Exercise prompt -
In the lines below, change every "computer-use agent" to "desktop agent" and leave everything else as it is.

## Begin

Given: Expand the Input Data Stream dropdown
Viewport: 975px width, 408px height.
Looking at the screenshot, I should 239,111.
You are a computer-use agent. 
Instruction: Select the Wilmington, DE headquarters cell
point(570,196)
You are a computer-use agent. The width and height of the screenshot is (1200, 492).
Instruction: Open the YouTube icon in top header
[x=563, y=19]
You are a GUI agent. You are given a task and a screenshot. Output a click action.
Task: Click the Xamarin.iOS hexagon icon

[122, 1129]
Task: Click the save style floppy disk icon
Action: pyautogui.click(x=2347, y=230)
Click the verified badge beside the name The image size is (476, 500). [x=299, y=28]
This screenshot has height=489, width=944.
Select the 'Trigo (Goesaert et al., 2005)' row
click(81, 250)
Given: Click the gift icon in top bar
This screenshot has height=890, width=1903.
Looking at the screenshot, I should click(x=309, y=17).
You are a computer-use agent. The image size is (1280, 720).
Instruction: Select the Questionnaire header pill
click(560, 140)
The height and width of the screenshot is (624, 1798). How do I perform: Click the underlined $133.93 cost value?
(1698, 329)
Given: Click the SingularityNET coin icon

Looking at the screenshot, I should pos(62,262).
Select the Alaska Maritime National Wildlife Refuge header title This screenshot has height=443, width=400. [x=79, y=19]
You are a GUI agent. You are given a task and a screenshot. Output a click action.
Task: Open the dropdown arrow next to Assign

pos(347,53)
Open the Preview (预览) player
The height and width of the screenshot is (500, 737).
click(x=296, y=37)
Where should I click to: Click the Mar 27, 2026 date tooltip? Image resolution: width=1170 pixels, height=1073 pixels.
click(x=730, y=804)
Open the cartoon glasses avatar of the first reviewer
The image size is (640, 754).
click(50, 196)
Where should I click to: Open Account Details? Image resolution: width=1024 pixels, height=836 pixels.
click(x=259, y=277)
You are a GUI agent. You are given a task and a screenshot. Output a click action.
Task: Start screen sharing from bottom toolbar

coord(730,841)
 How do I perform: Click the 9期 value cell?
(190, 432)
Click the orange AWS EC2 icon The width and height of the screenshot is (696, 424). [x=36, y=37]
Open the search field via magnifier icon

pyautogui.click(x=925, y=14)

## End

Result below -
Given: Expand the Input Data Stream dropdown
Viewport: 975px width, 408px height.
Looking at the screenshot, I should 239,111.
You are a desktop agent. 
Instruction: Select the Wilmington, DE headquarters cell
point(570,196)
You are a desktop agent. The width and height of the screenshot is (1200, 492).
Instruction: Open the YouTube icon in top header
[x=563, y=19]
You are a GUI agent. You are given a task and a screenshot. Output a click action.
Task: Click the Xamarin.iOS hexagon icon

[122, 1129]
Task: Click the save style floppy disk icon
Action: pyautogui.click(x=2347, y=230)
Click the verified badge beside the name The image size is (476, 500). [x=299, y=28]
This screenshot has height=489, width=944.
Select the 'Trigo (Goesaert et al., 2005)' row
click(81, 250)
Given: Click the gift icon in top bar
This screenshot has height=890, width=1903.
Looking at the screenshot, I should click(x=309, y=17).
You are a desktop agent. The image size is (1280, 720).
Instruction: Select the Questionnaire header pill
click(560, 140)
The height and width of the screenshot is (624, 1798). How do I perform: Click the underlined $133.93 cost value?
(1698, 329)
Given: Click the SingularityNET coin icon

Looking at the screenshot, I should pos(62,262).
Select the Alaska Maritime National Wildlife Refuge header title This screenshot has height=443, width=400. [x=79, y=19]
You are a GUI agent. You are given a task and a screenshot. Output a click action.
Task: Open the dropdown arrow next to Assign

pos(347,53)
Open the Preview (预览) player
The height and width of the screenshot is (500, 737).
click(x=296, y=37)
Where should I click to: Click the Mar 27, 2026 date tooltip? Image resolution: width=1170 pixels, height=1073 pixels.
click(x=730, y=804)
Open the cartoon glasses avatar of the first reviewer
The image size is (640, 754).
click(50, 196)
Where should I click to: Open Account Details? Image resolution: width=1024 pixels, height=836 pixels.
click(x=259, y=277)
You are a GUI agent. You are given a task and a screenshot. Output a click action.
Task: Start screen sharing from bottom toolbar

coord(730,841)
 How do I perform: Click the 9期 value cell?
(190, 432)
Click the orange AWS EC2 icon The width and height of the screenshot is (696, 424). [x=36, y=37]
Open the search field via magnifier icon

pyautogui.click(x=925, y=14)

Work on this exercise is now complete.